Optimizing inference for state of the art python models
08-31, 14:35–14:50 (Europe/Zurich), HS 118

This talk will take state of the art python models and show how, through advanced inference techniques, we can drastically increase the performance of the models at runtime. You’ll learn about the open source MLServer project and see live how easily it helps serve python-based machine learning models.


Machine learning models are often created with an emphasis on how they run during training but with little regard for how they’ll perform in production. In this talk, you’ll learn what those issues are and how to address them using some state of the art models as an example. We’ll introduce the open source project, MLServer, and look at how features, such as multi-model serving and adaptive batching, can optimize performance for your models. Finally, you’ll learn how using an inference server locally can speed up the time to deployment when moving to production.

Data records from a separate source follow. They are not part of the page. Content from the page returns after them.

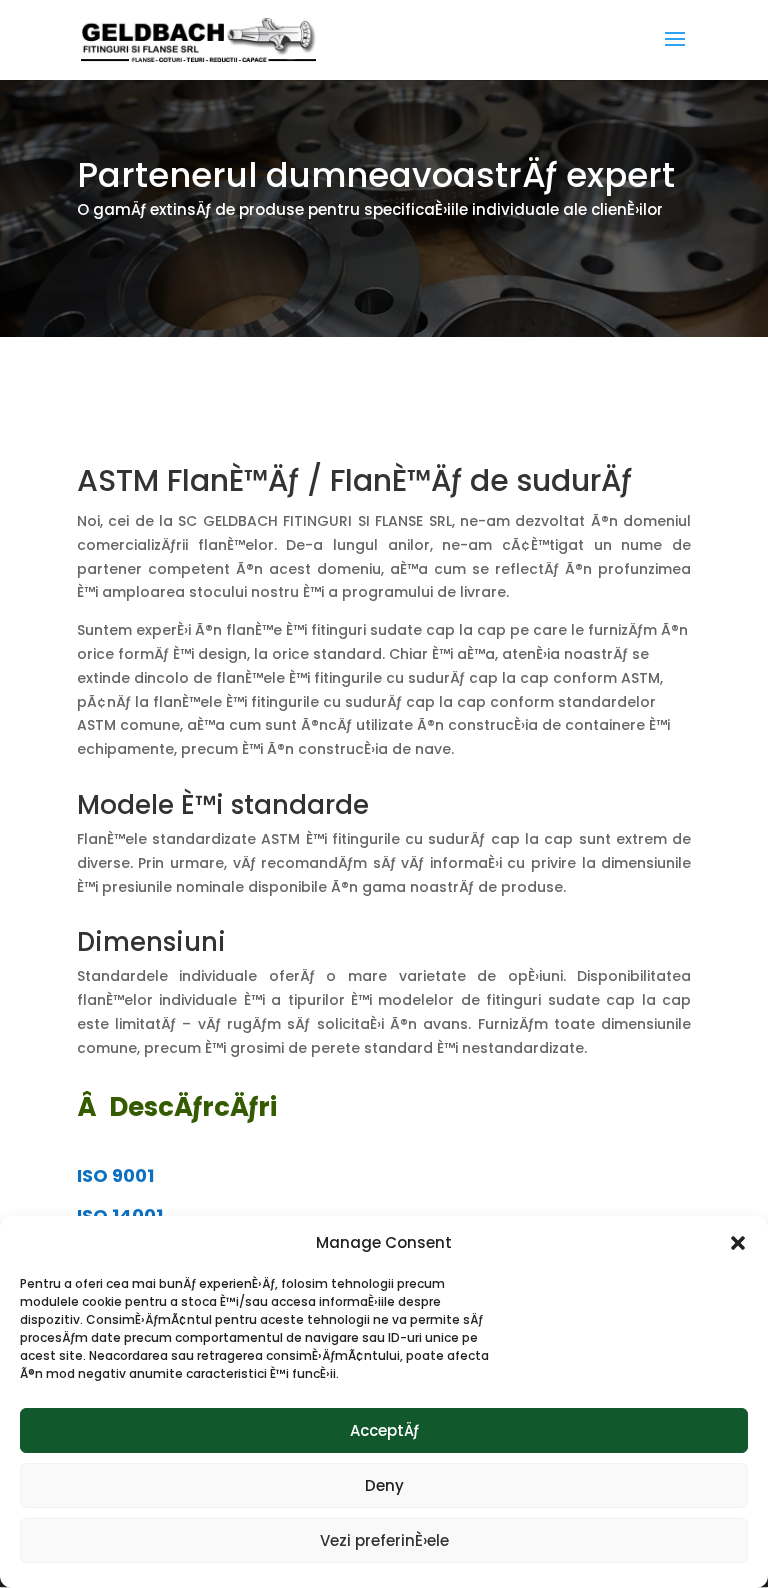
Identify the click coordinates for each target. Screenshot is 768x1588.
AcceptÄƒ (384, 1430)
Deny (384, 1485)
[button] (738, 1243)
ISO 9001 (115, 1175)
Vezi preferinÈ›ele (384, 1540)
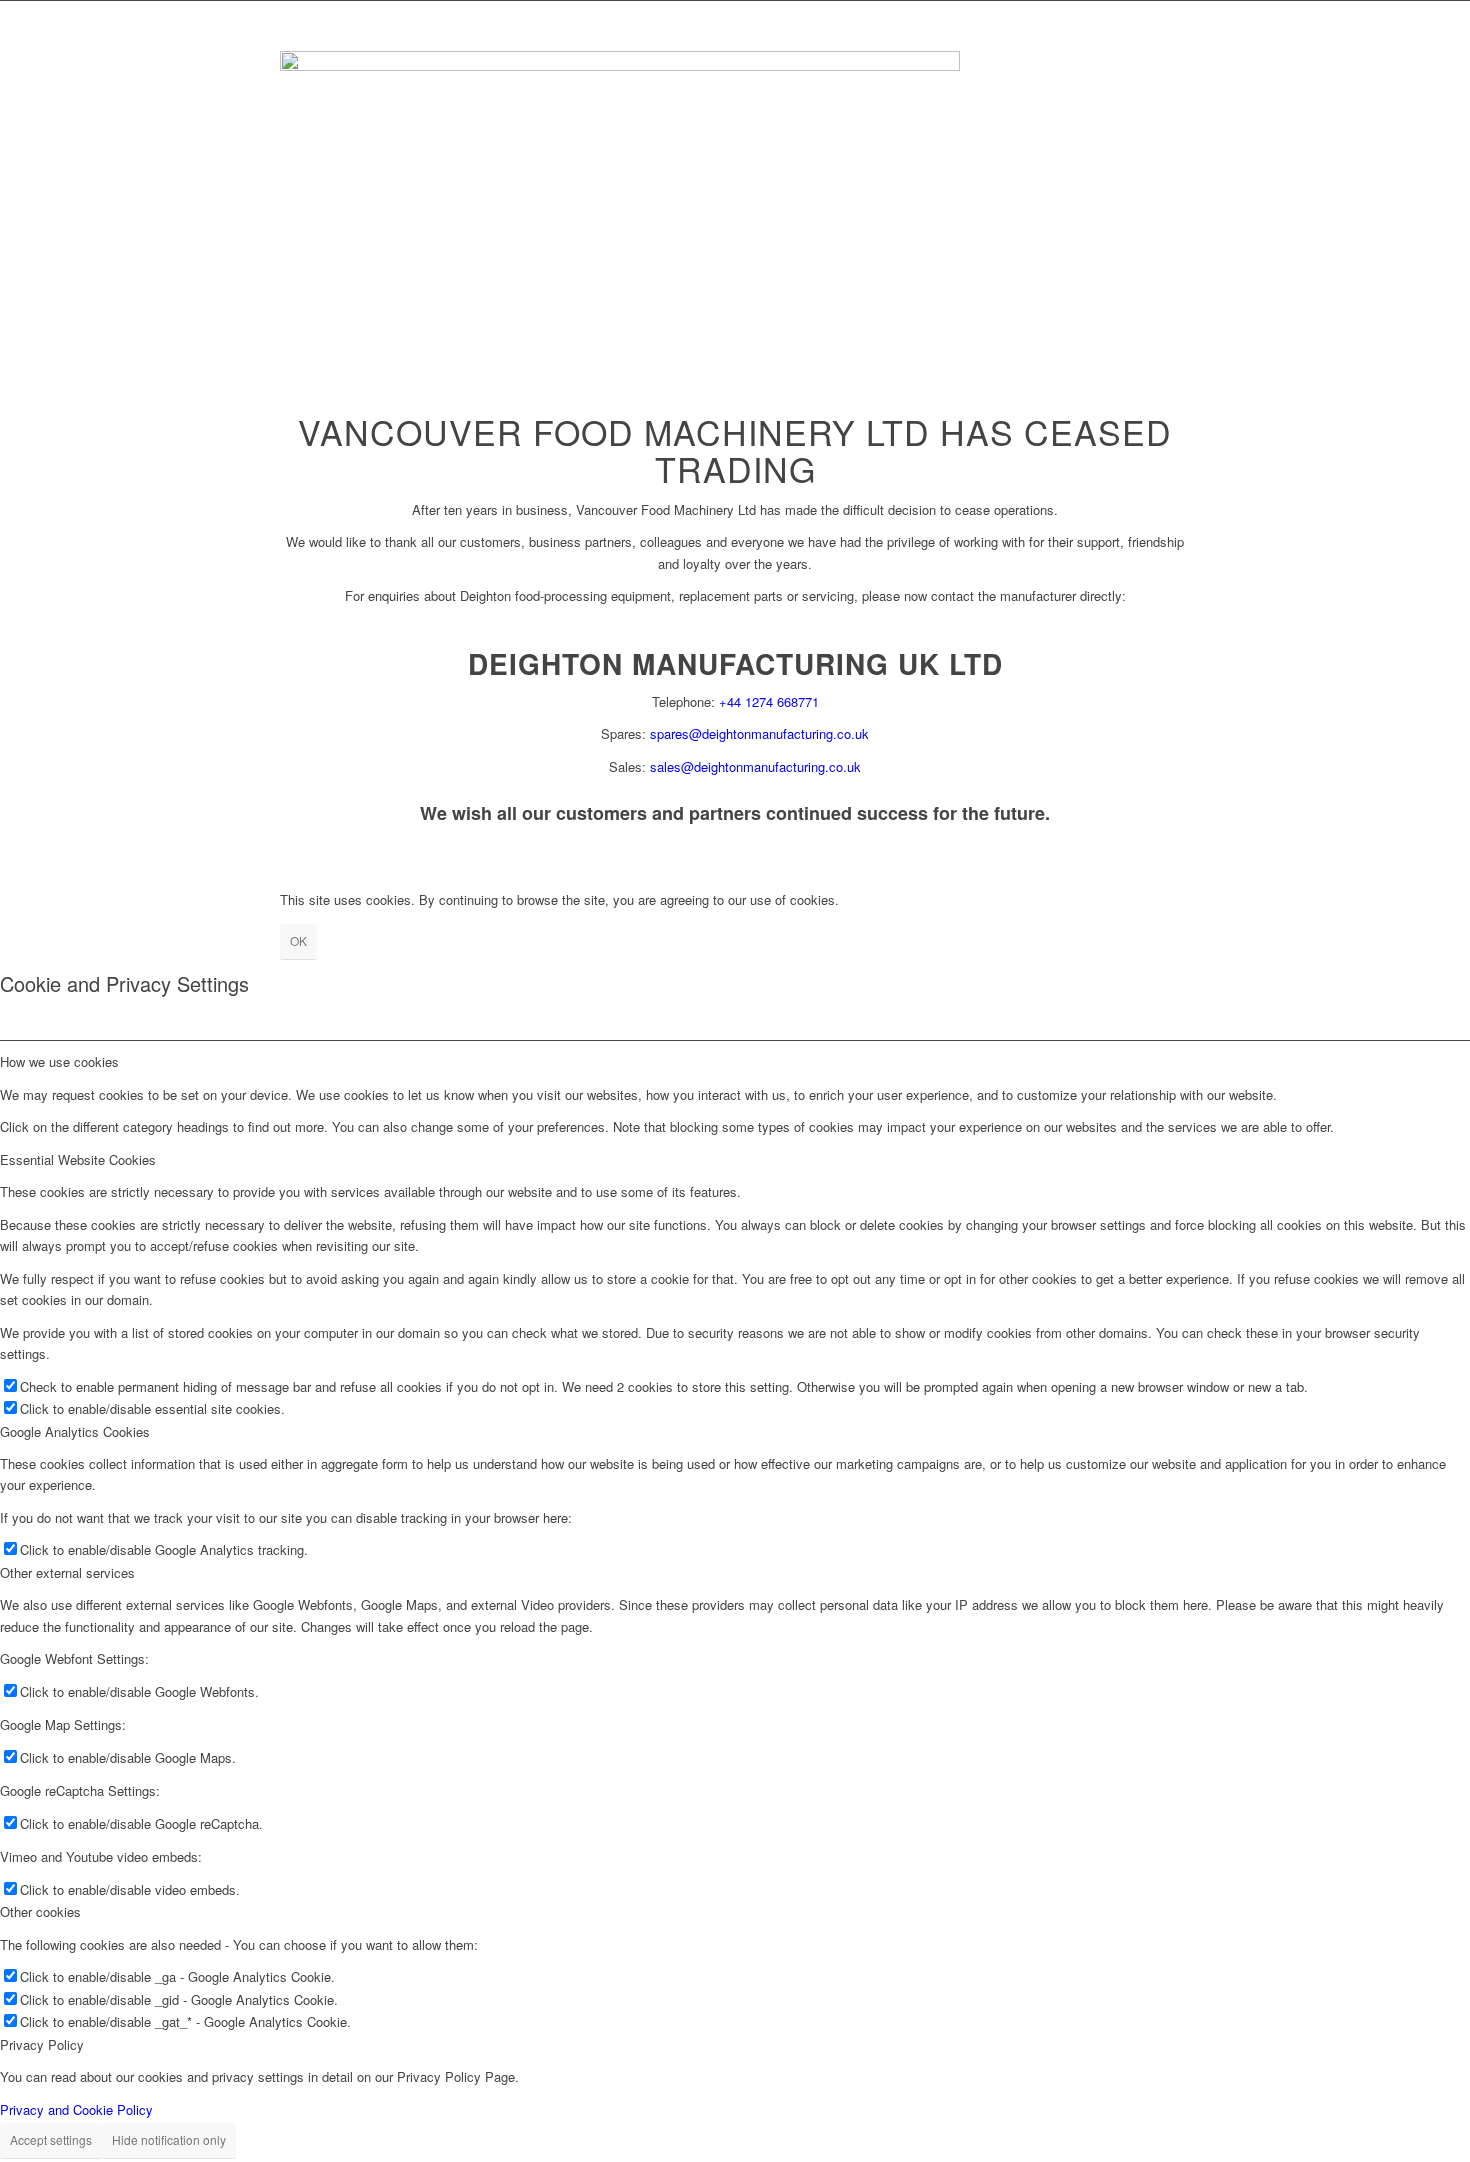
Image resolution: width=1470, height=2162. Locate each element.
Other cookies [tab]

Public link to supporting material

https://github.com/SeldonIO/MLServer

Abstract as a tweet

This talk will take state of the art python models and show how, through advanced inference techniques, we can drastically increase the performance of the models at runtime.

Project Homepage / Git

https://github.com/SeldonIO/MLServer

Domains

Machine Learning

Expected audience expertise: Domain

some

Expected audience expertise: Python

some

Ed comes from a cloud computing background and is a strong believer in making deployments as easy as possible for developers. With an education in computational modelling and an enthusiasm for machine learning, Ed has blended his work in ML and cloud native computing together to cement himself firmly in the emerging field of MLOps. Organiser of Tech Ethics London and MLOps London, Ed is heavily involved in lots of developer communities and, thankfully, loves both beer and pizza.